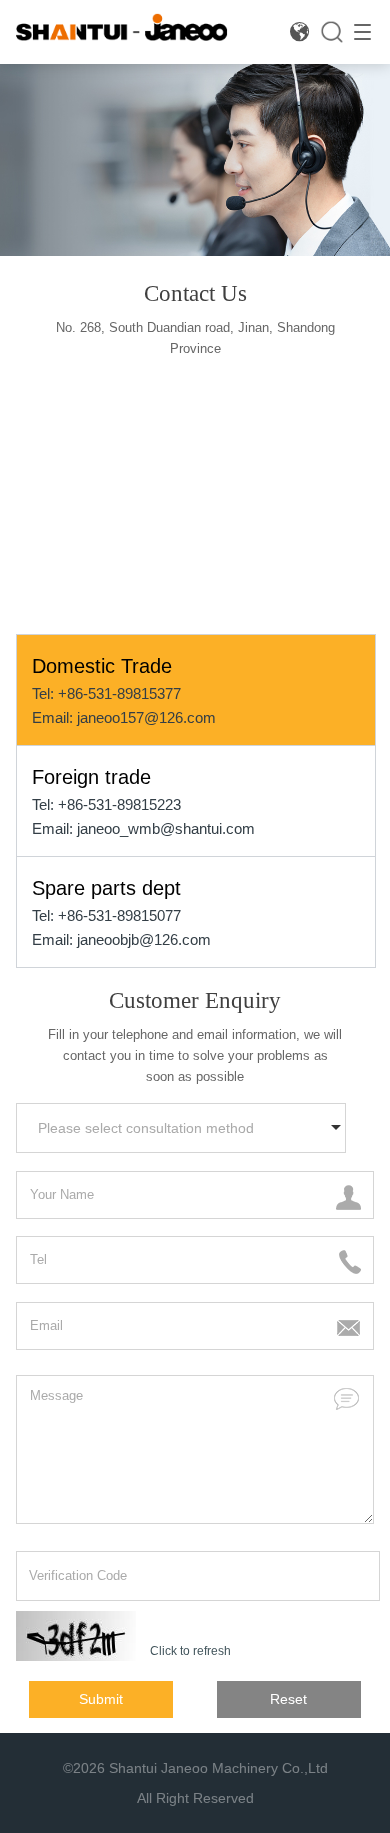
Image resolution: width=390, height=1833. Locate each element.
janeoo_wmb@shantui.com (166, 828)
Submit (101, 1699)
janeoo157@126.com (146, 717)
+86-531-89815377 (119, 693)
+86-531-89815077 (119, 915)
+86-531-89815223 (119, 804)
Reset (288, 1699)
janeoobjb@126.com (144, 939)
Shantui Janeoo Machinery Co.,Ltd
※
# [TASK REQUIREMENTS]
Quote only the lines from the line containing "janeoobjb@126.com (144, 939)" through the end of the listing, please, keeping both the first and the last line.

# [ANSWER TO THIS TASK]
janeoobjb@126.com (144, 939)
Shantui Janeoo Machinery Co.,Ltd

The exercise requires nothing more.